Start of DOCUMENT SECTION

The things I remember most from my childhood were with my dad in the garage. The garage was (is) not just a garage like you may imagine or have yourself. Essentially, you drove down a little hill into the garage. It had spots for two cars. When you get out of the car, to your left, is maybe like 700 square feet of concrete floored space with all sorts of machines and tools and bottles of lubricants and solvents and what not. You would walk thru this area, up a staircase with beat up orange patterned carpet, open the heavy door at the top, and be in the house.

But the garage was (is) epic. Tool chests and little drawers with all sorts of screws and work benches. A bench saw and drill press that weighs tons was an absolute nightmare to get down the hill and in the garage years ago. An air compressor bc why not (and to blow metal shavings off the floor so they didn't get stuck in your feet.)

I used to sit and do all sorts of things with him there. I would sort screws and build little houses with scrapes of plastic and metal. He had a ham radio and we would listen. He had a huge magnifying glass thing on a bench arm and that's what he would use to pull metal shavings out of our feet when we forgot to put on shoes.

End of DOCUMENT SECTION

» SET TASK 1: Summarize the garage passage in two sentences.
» SET TASK 2: Name every specific machine or device that the garage passage mentions.
The data after this point plays no part in this work.

Start of INFORMATION SUPPLIED

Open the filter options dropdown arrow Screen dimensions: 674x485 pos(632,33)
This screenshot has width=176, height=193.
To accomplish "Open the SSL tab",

End of INFORMATION SUPPLIED

» REPLY 1: The writer's strongest childhood memories are of time with their dad in the garage, a two-car space with about 700 square feet of concrete floor holding machines, tools, tool chests, work benches, and bottles of lubricants and solvents. There the writer sorted screws, built little houses from plastic and metal scraps, and listened to his ham radio, and he used a large magnifying glass on a bench arm to pull metal shavings from their feet.

» REPLY 2:
- Bench saw
- Drill press
- Air compressor
- Ham radio
- Large magnifying glass on a bench arm